Obviously, designing an ADL that captures all aspects of ASIP design in an unambiguous and consistent way is a challenging task. This is further aggravated by the fact that most ADLs have originally been designed to automate the generation of a particular component and have then been extended to address the other aspects. As a result, ADLs are often well-suited for the purpose they have been designed for, but impose major restrictions on, or are even incapable of the generation of the other components. This is true in particular for the generation of compiler and simulator. Therefore, a further focus of this book are methodologies to generate compiler and simulator from a single ADL specification without limiting its flexibility or architectural scope.

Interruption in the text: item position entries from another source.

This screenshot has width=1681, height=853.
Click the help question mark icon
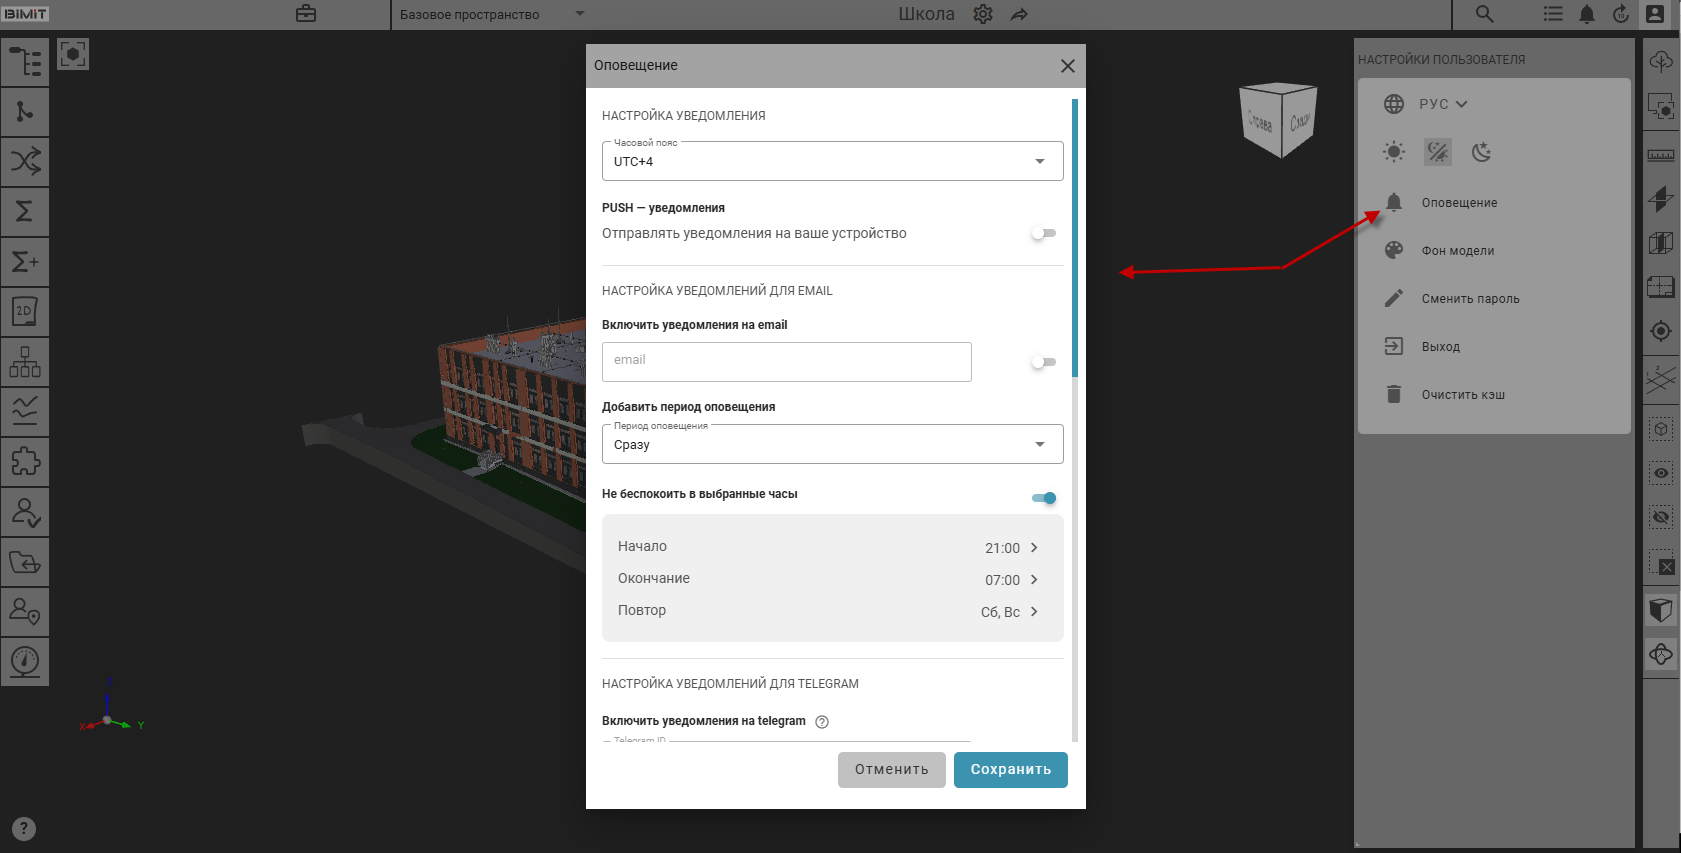point(24,829)
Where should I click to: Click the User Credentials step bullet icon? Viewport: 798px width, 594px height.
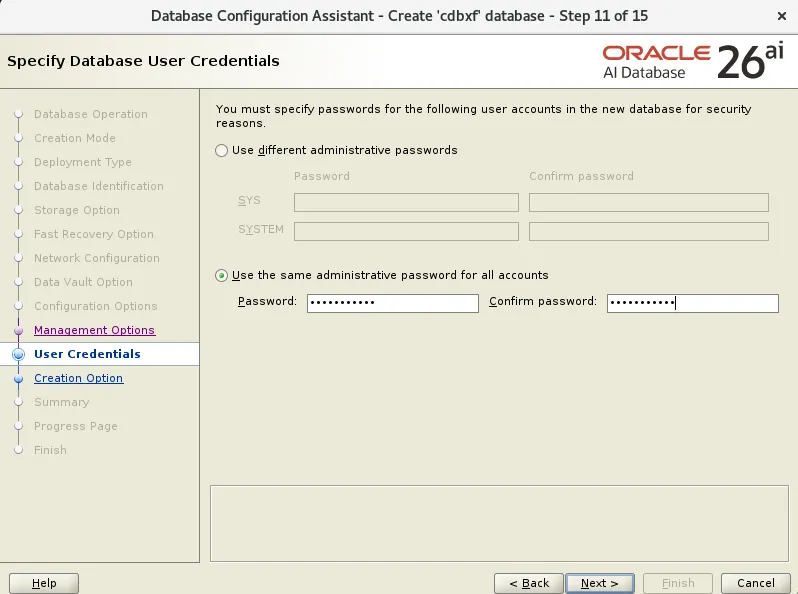pos(19,354)
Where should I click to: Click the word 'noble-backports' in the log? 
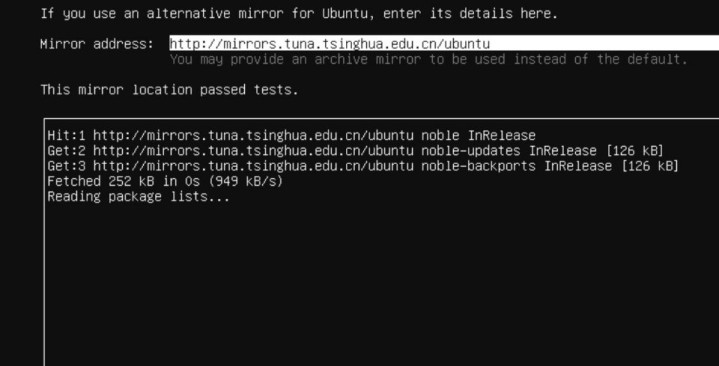pyautogui.click(x=478, y=166)
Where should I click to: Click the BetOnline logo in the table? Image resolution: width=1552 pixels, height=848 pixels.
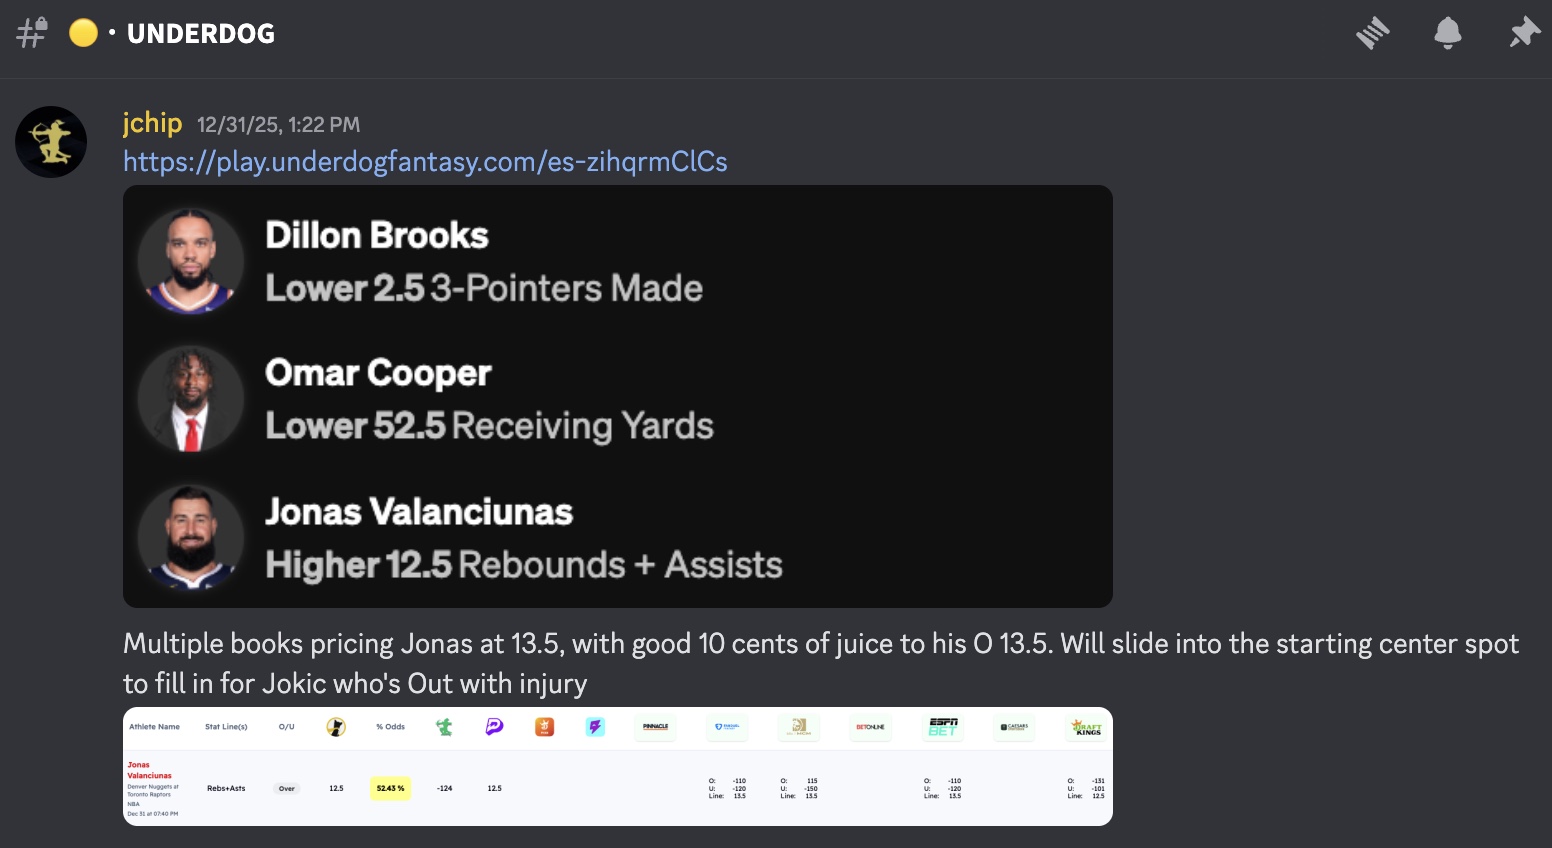pyautogui.click(x=870, y=727)
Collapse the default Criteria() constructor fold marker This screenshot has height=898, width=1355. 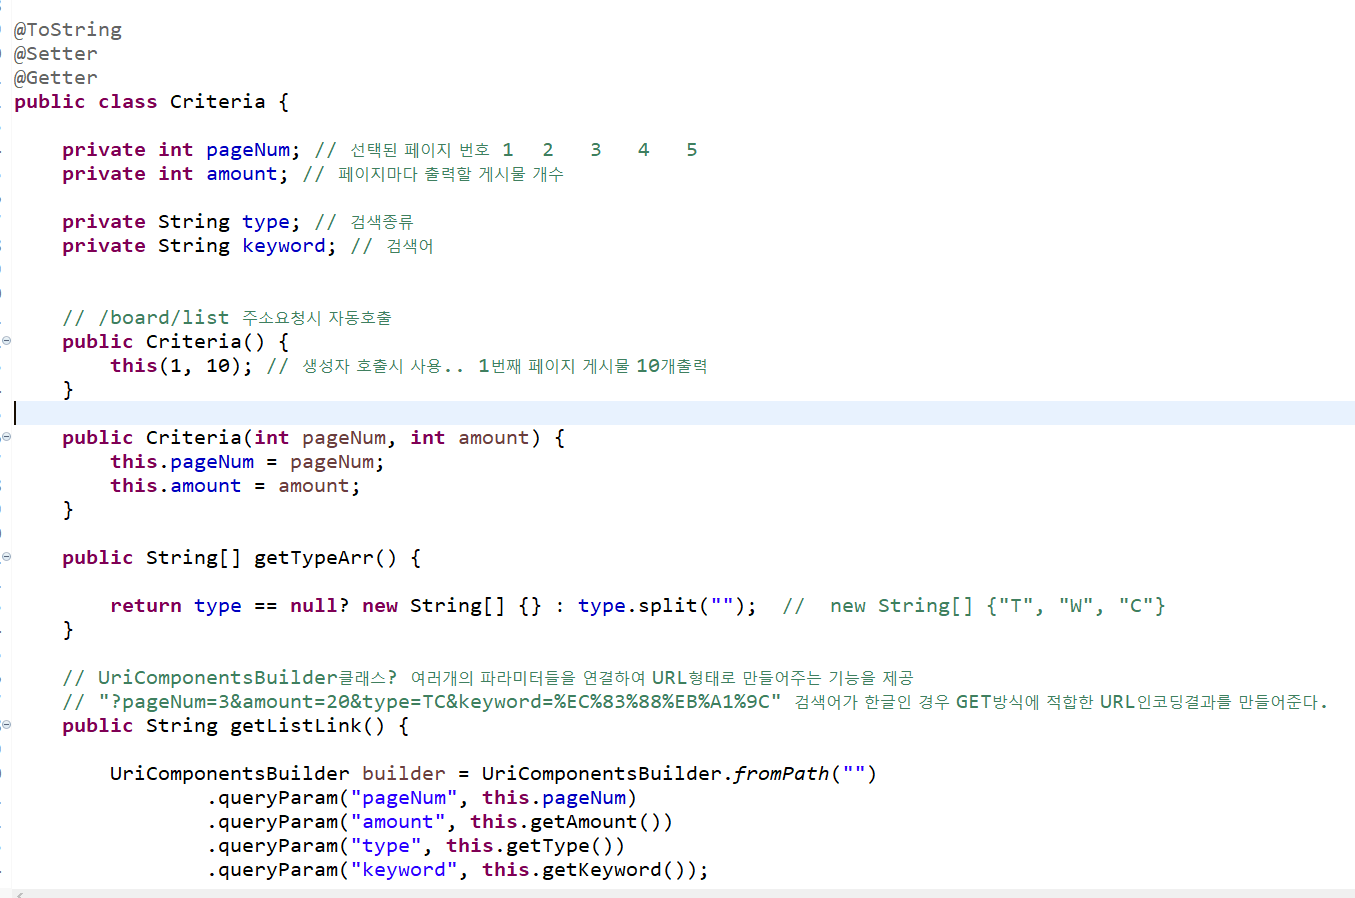tap(6, 341)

A detailed discussion of different ADLs is given in Chapter 4.

2.4 Synopsis

• Finding the optimal balance between flexibility and performance requires the evaluation of different architectural alternatives.
• HLL compilers are needed in the exploration loop to cope with the growing amount of software and to avoid hardware/software mismatches.
• The widely employed retargetable compilers suffer from their lower code quality as compared to handwritten compilers or assembly code.
• For quick design space exploration methodologies using predefined processor templates or ADL descriptions are proposed.
• ADL support for the automatic generation of the complete software tool chain (in particular, compiler and simulator) is currently not satisfactory.
• The primary focus of this book is the generation of C compilers from ADL processor models and retargetable optimization techniques to narrow the code quality gap.